The majority of Gosney’s early commissions were collaborations with architects and he has made a significant contribution to public art in Grimsby.
He is the artist responsible for the reliefs on the Abbey Walk Car Park.
The large Grimsby seal by the entrance to the Grimsby Central Library
And the Grim and Havelok themed copper relief on the side of Wilko store in Old Market Place.
On the way to the Central Library along Osborne Street there are a number of 60’s offices and shops
New Oxford House.
To our left the magnificent Central Library
Adorned with this delightful concrete honeycomb.
And the figures of the Guardians of Knowledge.
Sculpted by Peter Todd, the former head of Grimsby Art School.
There’s a bronze mixture in the fibreglass to make it look bronze like. They were made at home, we lived in an old school in Walesby, he set up a 15ft table. They were made of clay then with about 10 pots of boiled rubber, he moulded the clay and they were filled with fibreglass and resin.
Modular relief to the rear of the Library.
Heading down Doughty Street to circumnavigate the car park.
Taking in the Garden Street Signal Box.
The first is an example of Trellis by Mitzi Cunliffe.
The second on the former BHS is unattributed.
On its opening the centre was thought by Ian Nairn to be one of the finest in the country.
Further along we encounter Santander and New Look.
Whilst just around the corner lurks a William Mitchell door on the former RBS branch.
A towering mass wrote Pevsner.
A brick service tower and aggregate-clad slab.
It was designed by George Winterburn and built in 1973.
With an adjoining brick functionalist block of 1935.
Next door are the Magistrates’ Courts.
And across the way the Bus Garage of 1925.
Wandering down Freeman Street we find the former ABC Cinema.
Architects: William Riddell Glen
A Co-op Shop was attached.
Opened by Associated British Cinemas(ABC) on 4th December 1937 as the Regal Cinema, it had an original seating capacity of 1,966, with 1,280 in the stalls and 686 in the circle. It was equipped with a Compton 3Manual/6Ranks theatre organ which was opened by Wilfred Southworth. The organ console was illuminated.
It was renamed ABC in 1961. In July 1966, the ABC was modernised and alterations took place. The new ABC occupied the balcony of the original cinema building and had a seating capacity of 1,231 when it re-opened on 18th March 1967. The former stalls seating area was converted into a Kwik Save supermarket and shops. The layout was unusual in that the circle started at the very rear of the stalls. The new cinema was also back to front – the original projection box was now above the proscenium, and became the plenum room.

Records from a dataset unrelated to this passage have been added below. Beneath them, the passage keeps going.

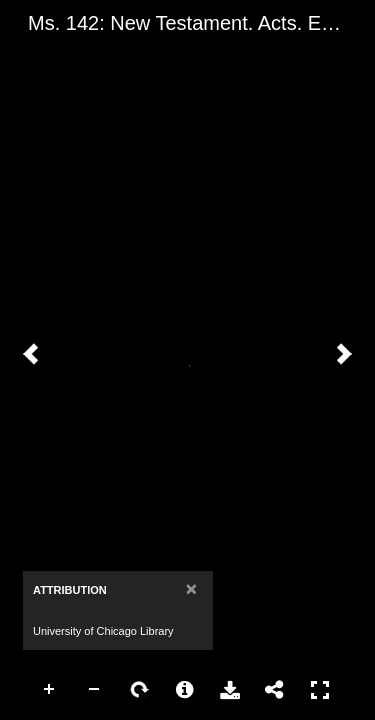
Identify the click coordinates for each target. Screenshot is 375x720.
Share (275, 690)
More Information (185, 690)
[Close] (191, 588)
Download (230, 690)
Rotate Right (140, 690)
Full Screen (320, 690)
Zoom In (50, 690)
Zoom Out (95, 690)
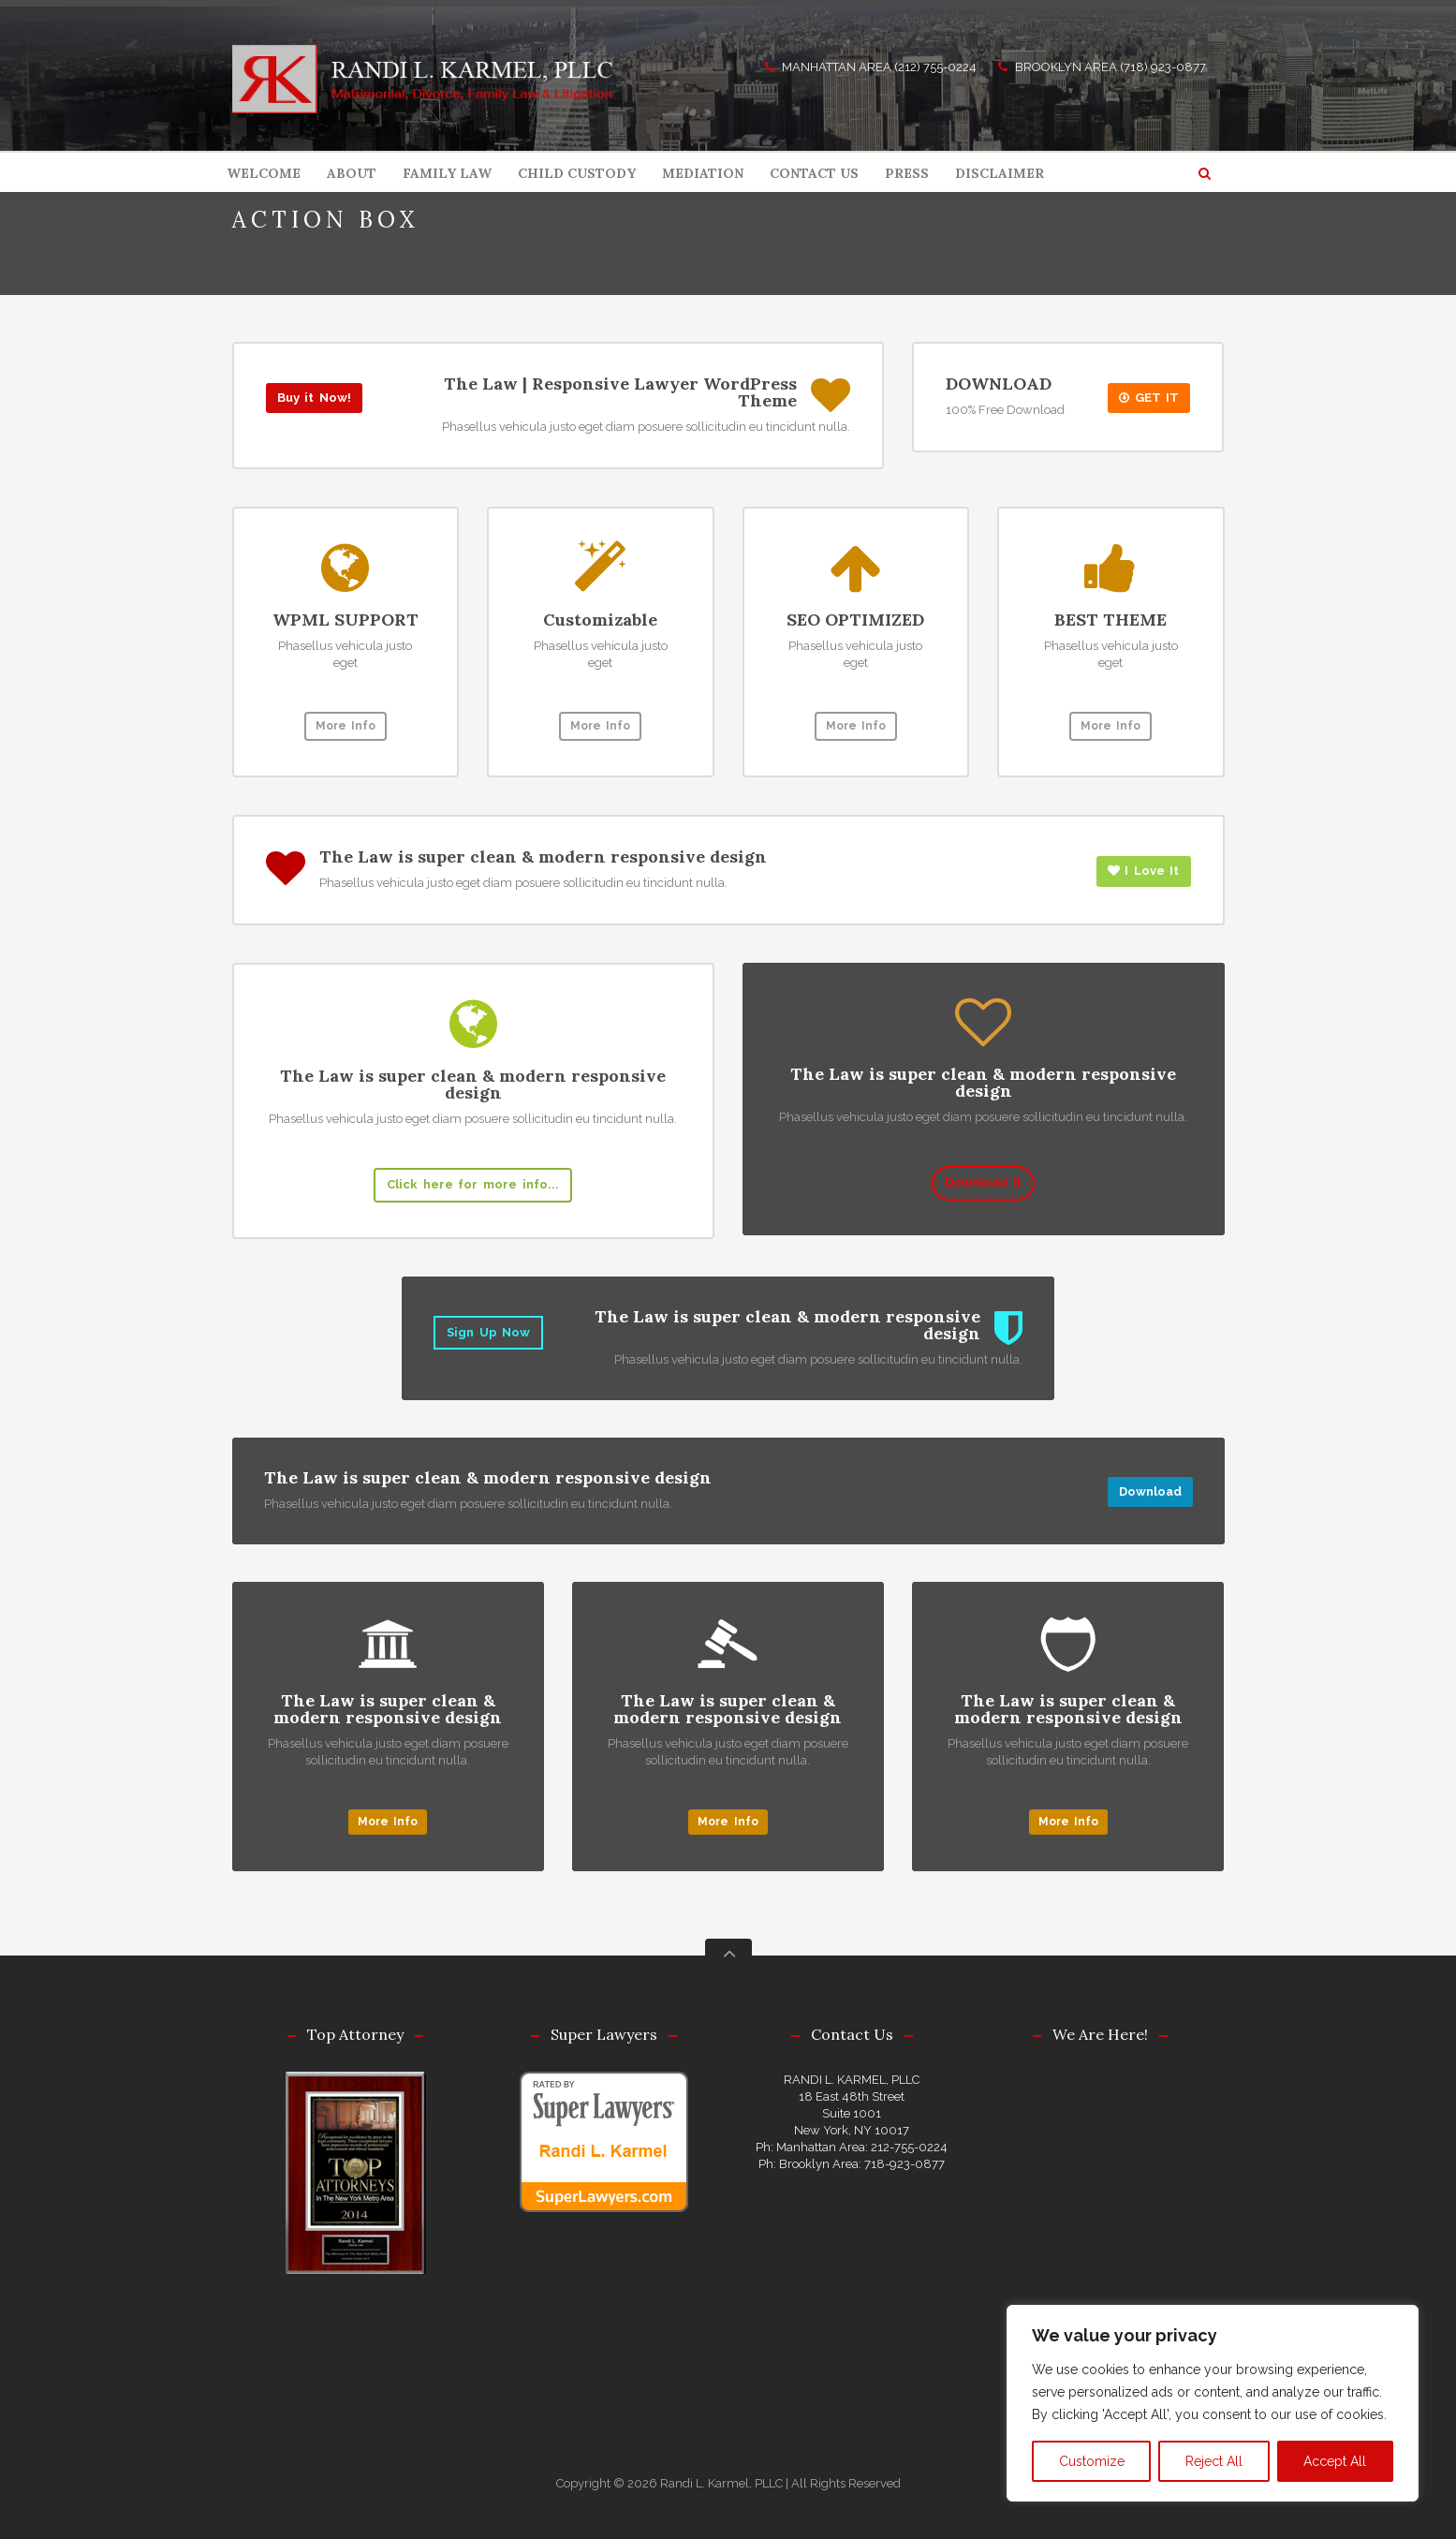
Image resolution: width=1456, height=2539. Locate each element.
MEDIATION (702, 173)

The Modernism of Freeman Street Market is much diminished.
Let’s take a swerve right to Hope Street.
Where we find the Royal National Mission To Deep Sea Fishermen – now Hope House.
With its marvellous mosaic.
Onwards down Victor Street toward the former Ross House now occupied by Young’s Foods.
In the mid-1960s, a new eleven storey headquarters was built in Grimsby by Myton, a division of Taylor Woodrow
Architects: Howard V Lobbs & Partners – Lobb had a busy practice specialising in schools and had been responsible for coordinating architects on the Festival of Britain. He was also responsible for the design of the British Pavilion at the 1958 World Exhibition in Brussels.
In addition were also responsible for the M1 Services at Leicester.